Photo credit:Steven Ellis/ The Leafs Nation
Jon Steitzer
1 year ago
A completely tanked Pacific Division road trip is as good a reason as any to bust out the lineup blender and that’s what Sheldon Keefe did at practice today. It goes a little beyond simply inserting Pontus Holmberg into the lineup and reassigning Wayne Simmonds to the Marlies.

Leafs blueline gets a makeover

So the first reaction here is probably “HOW THE F$&% DOES JUSTIN HOLL GET A PROMOTION?”
That’s not a completely unwarranted response, but considering that over the past few seasons, TJ Brodie has been the defense whisperer, this is a chance to see if they can get anything out of Holl, as well as that pairing bodes better as a shutdown unit than when playing Brodie with Rielly.
Rielly and Mete is what I’ll consider an unfortunate side effect of all the other changes. This is a pairing that should certainly be able to move the puck well but might require some sheltering in the offensive zone. To some extent this looks like it will be Mete getting one game with Rielly as a placeholder before Keefe can see what he really wants to do by swapping in Timothy Liljegren. Or at least I’d hope that is what we should take away from this.
I’d also say that these top two pairings also lend themselves to Rielly and Brodie reuniting as needed and burying Mete and Holl as needed too. Rielly and Brodie will definitely take key faceoffs together and I’d wager that despite where they look to be in the lineup Holl and Mete will be the two defensemen with the least amount of ice time on Wednesday.
As for the bottom pairing, it’s great to see Sandin get out from under Holl and Giordano not having to carry the Marlie grade partner. It will be interesting to see what these two can do together and if Sandin can thrive on the right side.
There’s a lot here that seems like the Philadelphia game will be establishing next steps. Rielly and Liljegren looks a bit like a given, but determining where is the most important fit for Brodie also seems to be up for grabs. With Benn not yet part of the Leafs equation it is possible that Holl truly will have a chance to fight for his job, but I wouldn’t rule out Holl sitting Saturday if Benn is ready to go. Presumably Giordano will once again have to take on the depth option.

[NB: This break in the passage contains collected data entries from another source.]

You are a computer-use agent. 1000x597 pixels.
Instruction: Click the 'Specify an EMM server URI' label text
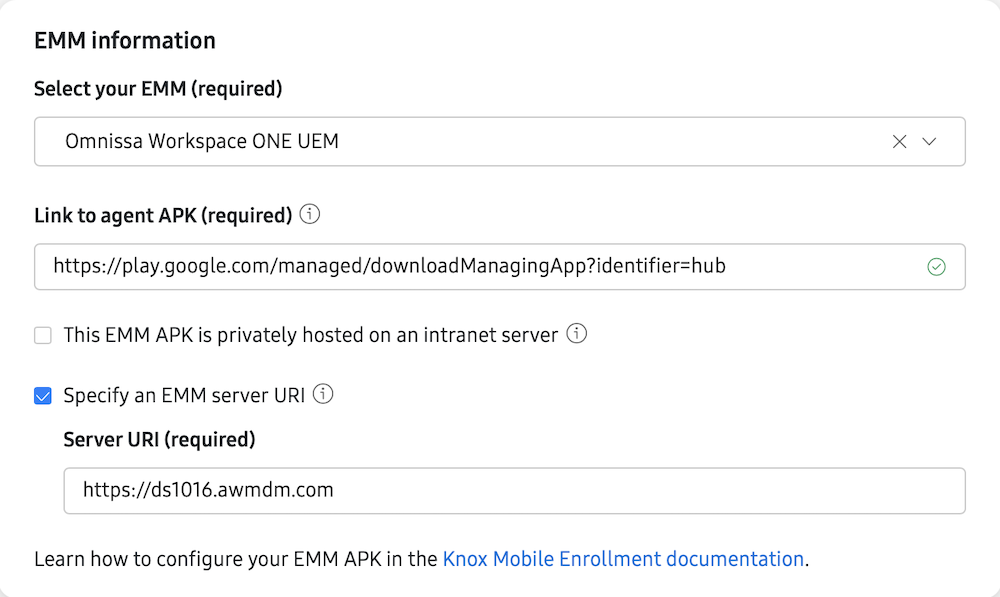point(185,395)
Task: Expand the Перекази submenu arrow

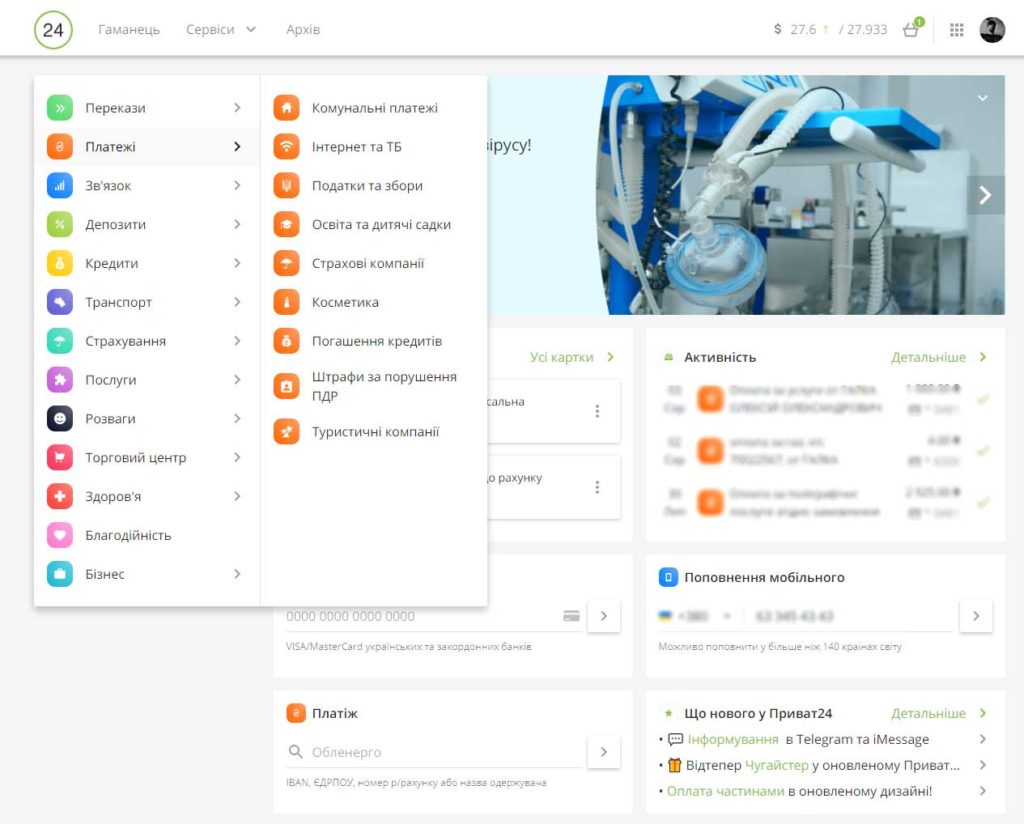Action: (237, 108)
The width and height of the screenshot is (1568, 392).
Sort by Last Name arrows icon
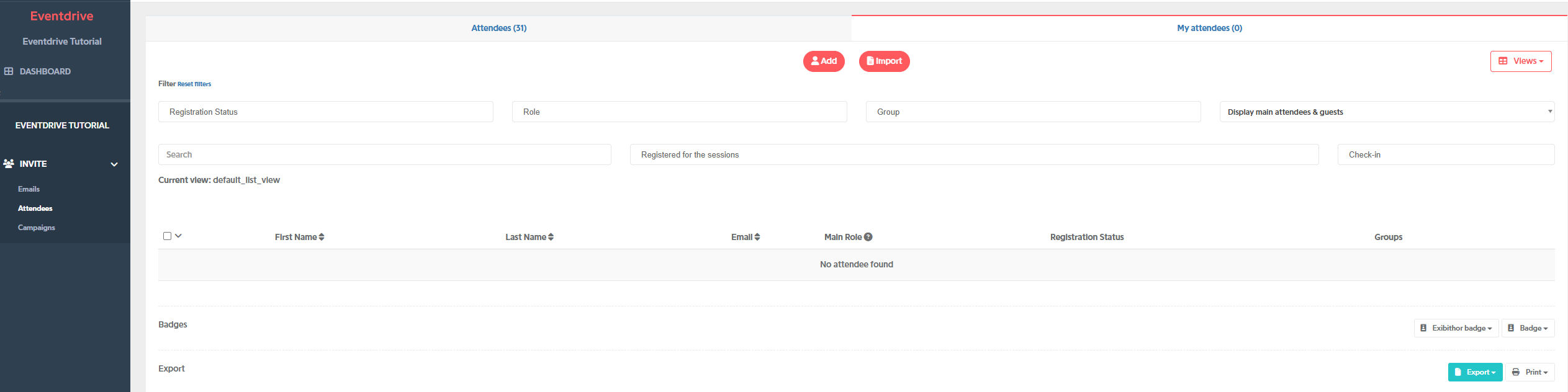coord(551,237)
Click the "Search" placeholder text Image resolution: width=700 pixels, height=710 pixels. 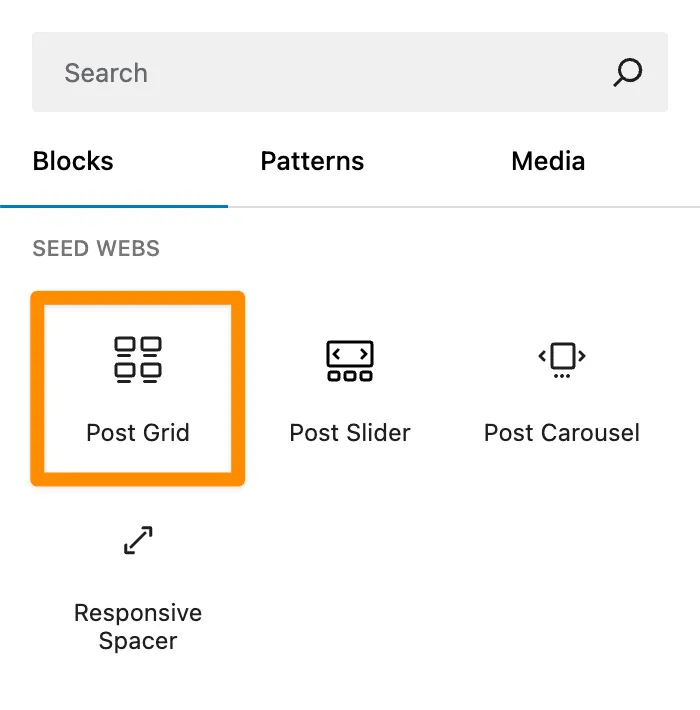106,73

As for the forward group, the top six remains intact whether you want them to be or not. That seems due to a number of the Leafs players clearly being defined as bottom six players and aside from Robertson or Malgin there isn’t anyone you can really make a case for over Kerfoot. Robertson shouldn’t be immune from a night in the press box at this point, but it’s disappointing nevertheless.

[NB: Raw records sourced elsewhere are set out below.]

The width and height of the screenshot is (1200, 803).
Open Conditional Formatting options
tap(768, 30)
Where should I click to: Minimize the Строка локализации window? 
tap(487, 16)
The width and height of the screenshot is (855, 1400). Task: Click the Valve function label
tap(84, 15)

As for the bottom six the Engvall-Holmberg-Jarnkrok Tre Kronor line is an interesting one and it’s great to see Holmberg getting the chance to play with players who can give him a shot to showcase himself from the start. That being said, it’s also very easy to see how David Kampf will be sliding up into the 3C spot on a regular basis and giving the Leafs likely their best alternative to the Engvall-Kampf-Kase suppression line of last season.

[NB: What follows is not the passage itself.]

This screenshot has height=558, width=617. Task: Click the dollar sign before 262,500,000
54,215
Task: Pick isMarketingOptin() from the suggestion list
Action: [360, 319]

Having Aston-Reese and Malgin available on the fourth line is setting the Leafs up for what might work best, and that’s rolling three really good forward lines with a couple of extras who slide in as needed. Both Aston-Reese and Malgin have abilities that can serve struggling lines while being capable enough to take a shift together with someone like Holmberg or Kampf as well. Aside from the decision to completely cut out Robertson, this might be the best top three lines the Leafs have run all season and that should make for an interesting game against the Flyers tomorrow night.